Peut-on parler de formatage ? Davantage chez les gros éditeurs que chez les petits, forcément. « Quand on est seul dans la boutique, on peut prendre des risques sans mettre une équipe en danger » , se félicite Gaël Rougy, qui tempère : « On trouve aussi des stéréotypes chez de petits éditeurs mais, globalement, leur mission consiste à faire émerger de nouveaux auteurs et de nouvelles manières de faire qui deviendront des succès, des modes, des recettes dont s’empareront les gros. » Dans le secteur jeunesse, la « recette » est encore plus prisée qu’ailleurs : combien de dérivés d’enfants sorciers, magiciens, ou sous-produits inspirés de la fantasy anglo-américaine le raz-de-marée Harry Potter a-t-il fait naître ? Pour Marie-Hélène Routisseau, qui évoque une écriture « sous contraintes éditoriale, pédagogique, idéologique » , le risque de formatage n’est pas tant dans le texte et les formes narratives que dans le produit livre. Exemples : le carcan de la collection et l’explosion des séries. Si la « sectorisation » remonte au XIXe, Marie-Hélène Routisseau date de 1995 la « partition sexuée des productions pour la jeunesse » , avec des romans pour les filles et d’autres pour les garçons. « La distinction, purement commerciale, tient au fait que les lecteurs sont majoritairement des lectrices. »

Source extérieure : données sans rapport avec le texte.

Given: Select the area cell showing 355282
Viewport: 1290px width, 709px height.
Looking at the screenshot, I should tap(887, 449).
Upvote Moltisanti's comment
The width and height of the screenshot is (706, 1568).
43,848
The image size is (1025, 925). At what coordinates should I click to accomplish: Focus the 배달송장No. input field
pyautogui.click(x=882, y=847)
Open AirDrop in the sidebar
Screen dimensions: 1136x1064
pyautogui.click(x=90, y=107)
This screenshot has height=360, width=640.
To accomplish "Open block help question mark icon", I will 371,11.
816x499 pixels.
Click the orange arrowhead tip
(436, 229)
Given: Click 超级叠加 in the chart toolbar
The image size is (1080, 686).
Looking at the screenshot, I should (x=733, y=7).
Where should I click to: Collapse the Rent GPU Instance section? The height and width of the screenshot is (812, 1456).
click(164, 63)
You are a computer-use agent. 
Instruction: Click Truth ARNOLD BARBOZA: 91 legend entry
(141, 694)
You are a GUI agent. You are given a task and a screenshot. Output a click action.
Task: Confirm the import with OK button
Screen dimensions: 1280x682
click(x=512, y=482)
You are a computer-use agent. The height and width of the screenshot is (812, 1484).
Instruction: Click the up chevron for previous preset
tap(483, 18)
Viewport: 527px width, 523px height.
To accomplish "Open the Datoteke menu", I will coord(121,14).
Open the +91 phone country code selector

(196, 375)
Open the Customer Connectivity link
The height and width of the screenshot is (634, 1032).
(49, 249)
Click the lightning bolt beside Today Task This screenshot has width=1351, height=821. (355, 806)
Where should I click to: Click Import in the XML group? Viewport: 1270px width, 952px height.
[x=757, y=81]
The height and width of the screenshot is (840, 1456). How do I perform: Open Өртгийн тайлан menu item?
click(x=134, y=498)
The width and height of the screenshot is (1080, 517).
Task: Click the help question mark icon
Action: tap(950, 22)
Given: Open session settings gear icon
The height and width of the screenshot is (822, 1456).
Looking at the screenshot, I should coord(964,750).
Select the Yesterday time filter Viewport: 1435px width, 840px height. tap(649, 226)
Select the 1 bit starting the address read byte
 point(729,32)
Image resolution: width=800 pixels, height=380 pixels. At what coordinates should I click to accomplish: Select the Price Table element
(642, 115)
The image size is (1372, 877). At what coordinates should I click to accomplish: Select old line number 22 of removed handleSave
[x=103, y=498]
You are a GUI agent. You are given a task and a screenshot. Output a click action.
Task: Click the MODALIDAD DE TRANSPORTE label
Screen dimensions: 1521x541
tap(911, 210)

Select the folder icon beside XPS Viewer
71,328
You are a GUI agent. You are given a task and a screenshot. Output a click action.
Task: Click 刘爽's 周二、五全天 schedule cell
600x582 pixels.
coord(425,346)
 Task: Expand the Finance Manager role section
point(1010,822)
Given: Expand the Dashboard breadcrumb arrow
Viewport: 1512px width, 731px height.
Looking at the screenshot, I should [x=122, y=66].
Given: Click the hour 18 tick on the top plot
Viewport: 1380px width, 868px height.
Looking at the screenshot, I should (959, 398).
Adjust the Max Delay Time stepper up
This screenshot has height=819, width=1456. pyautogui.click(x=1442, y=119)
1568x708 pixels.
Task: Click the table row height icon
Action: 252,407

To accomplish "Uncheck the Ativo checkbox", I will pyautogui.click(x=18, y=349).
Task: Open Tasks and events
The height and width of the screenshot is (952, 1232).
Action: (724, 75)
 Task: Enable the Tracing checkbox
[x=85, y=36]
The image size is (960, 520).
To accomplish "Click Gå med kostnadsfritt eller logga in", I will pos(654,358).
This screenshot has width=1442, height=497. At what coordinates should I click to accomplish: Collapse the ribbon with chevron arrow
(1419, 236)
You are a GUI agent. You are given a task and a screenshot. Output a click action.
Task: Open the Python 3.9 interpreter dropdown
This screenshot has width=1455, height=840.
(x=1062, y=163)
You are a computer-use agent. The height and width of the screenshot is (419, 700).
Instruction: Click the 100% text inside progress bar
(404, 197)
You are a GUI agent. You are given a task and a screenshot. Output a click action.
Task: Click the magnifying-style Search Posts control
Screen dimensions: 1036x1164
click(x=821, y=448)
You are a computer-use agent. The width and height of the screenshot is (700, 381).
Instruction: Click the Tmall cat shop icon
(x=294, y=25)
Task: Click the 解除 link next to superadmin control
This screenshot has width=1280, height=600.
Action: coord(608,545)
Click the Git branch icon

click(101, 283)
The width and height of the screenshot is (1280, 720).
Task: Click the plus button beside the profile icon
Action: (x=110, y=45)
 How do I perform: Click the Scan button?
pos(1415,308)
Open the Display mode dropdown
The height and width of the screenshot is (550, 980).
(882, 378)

Le roman pour adolescentes se développe, de même que les séries à couverture rose ou pailletée parlant danse, cheval, ou amour (« Cœur Grenadine », « Grand Galop », « Planète filles », « Wiz »…). Côté garçon, on cible sport (« Gagne ! », « Foooot ! »), fantastique (« Chair de poule »), ou héroïsme (« Alex Rider »). « Le conformisme idéologique de ces romans préfère que le féminin soit superficiel, avec insolence, et que le masculin soit plutôt viril… »
Certaines collections parviennent heureusement à sortir du lot, comme « Doado » aux éditions du Rouergue ou les livres de Rue du monde. En fait, la plus grosse contrainte reste économique et matérielle. Un livre tiré à 2 000 exemplaires a une semaine pour se faire connaître avant de disparaître des librairies. Après, il ne reste que les salons pour espérer de nouvelles commandes. Comment se frayer un chemin ? Sur la littérature de jeunesse, la presse est limitée ou très spécialisée. Et, sans critique, on abandonne tout un pan de la littérature – donc des lecteurs – soit au commercial, soit au marginal…

[^2]: Des livres d’enfants à la littérature de jeunesse, Christian Poslaniec, Gallimard, 128 p., 12,50 euros

[^3]: Des romans pour la jeunesse ? Décryptage, Marie-Hélène Routisseau, Belin, 192 p., 21,50 euros.